§ **RECORDS SHOWN**
***
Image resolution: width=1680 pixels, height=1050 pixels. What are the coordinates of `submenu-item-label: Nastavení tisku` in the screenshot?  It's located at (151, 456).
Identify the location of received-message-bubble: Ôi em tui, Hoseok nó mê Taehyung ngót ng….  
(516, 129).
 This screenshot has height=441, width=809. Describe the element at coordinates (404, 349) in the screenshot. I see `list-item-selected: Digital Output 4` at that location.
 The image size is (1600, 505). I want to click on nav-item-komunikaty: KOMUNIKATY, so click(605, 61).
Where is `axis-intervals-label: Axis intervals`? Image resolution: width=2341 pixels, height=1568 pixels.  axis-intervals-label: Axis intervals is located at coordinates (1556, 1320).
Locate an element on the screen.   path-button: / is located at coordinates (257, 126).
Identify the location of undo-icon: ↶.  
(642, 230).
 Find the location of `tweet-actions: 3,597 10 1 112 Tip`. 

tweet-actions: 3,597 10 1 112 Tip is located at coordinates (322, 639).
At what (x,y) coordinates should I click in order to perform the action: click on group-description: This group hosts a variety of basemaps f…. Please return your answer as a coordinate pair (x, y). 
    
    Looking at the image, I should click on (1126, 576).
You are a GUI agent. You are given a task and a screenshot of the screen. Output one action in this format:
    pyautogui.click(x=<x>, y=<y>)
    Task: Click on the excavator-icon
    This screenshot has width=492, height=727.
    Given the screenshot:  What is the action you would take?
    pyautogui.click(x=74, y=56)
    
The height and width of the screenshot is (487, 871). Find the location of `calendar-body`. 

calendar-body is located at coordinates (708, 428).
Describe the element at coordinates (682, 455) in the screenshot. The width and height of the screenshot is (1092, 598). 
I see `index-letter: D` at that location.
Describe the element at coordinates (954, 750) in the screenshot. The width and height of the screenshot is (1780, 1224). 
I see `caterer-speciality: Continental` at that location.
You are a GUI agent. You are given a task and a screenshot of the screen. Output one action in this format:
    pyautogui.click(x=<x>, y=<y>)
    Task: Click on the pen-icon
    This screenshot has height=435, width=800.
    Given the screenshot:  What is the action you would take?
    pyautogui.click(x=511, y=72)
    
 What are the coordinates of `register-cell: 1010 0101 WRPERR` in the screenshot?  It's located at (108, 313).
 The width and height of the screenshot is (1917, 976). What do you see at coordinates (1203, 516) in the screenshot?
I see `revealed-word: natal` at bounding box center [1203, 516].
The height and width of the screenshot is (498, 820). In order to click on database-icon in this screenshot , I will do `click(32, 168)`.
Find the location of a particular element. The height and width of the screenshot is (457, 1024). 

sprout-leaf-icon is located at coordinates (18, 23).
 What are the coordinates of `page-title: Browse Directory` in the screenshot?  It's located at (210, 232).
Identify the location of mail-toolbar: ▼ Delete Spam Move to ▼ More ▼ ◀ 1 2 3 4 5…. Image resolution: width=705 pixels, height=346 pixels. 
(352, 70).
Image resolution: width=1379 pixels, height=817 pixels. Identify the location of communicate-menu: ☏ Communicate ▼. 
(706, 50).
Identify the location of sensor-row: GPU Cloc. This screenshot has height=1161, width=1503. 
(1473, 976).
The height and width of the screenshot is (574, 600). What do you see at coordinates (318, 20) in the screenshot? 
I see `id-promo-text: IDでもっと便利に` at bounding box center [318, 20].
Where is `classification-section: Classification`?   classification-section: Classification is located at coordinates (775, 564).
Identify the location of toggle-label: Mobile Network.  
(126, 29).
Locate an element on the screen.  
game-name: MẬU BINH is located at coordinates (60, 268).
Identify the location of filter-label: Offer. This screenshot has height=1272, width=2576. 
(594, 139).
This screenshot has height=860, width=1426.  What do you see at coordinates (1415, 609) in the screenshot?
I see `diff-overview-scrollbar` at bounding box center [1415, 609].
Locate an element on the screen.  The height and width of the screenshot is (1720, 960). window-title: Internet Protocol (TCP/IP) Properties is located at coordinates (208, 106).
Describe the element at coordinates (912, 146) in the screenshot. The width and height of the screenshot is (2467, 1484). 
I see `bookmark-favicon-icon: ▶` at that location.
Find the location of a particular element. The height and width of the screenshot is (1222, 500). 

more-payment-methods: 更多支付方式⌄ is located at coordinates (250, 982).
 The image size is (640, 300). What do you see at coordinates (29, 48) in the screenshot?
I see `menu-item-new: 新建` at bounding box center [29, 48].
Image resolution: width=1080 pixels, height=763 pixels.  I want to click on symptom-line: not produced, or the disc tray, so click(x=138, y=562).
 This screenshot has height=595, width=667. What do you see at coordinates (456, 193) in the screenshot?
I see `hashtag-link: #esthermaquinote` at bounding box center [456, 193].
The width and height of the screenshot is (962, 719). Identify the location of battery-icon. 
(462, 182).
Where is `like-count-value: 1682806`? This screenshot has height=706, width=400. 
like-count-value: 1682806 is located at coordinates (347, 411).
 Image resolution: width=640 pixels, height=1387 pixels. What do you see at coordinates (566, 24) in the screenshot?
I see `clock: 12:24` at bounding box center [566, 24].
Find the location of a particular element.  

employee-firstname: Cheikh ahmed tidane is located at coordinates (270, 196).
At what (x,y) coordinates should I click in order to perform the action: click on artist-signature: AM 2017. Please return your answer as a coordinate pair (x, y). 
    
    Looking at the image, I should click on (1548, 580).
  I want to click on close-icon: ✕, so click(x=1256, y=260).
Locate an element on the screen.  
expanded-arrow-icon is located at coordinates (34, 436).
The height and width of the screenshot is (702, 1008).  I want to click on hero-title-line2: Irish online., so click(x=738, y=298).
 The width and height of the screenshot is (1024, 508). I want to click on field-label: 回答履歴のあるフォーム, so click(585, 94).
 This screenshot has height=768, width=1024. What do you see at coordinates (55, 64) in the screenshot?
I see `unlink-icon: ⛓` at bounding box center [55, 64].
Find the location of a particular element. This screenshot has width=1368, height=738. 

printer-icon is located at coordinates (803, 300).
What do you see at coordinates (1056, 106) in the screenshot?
***
§ **YOUR INSTRUCTIONS**
Count how many lines in the rows above contain the string "tweet", treating uppercase and lowercase as different. Reply with the number only.

§ **EXERCISE OUTPUT**
2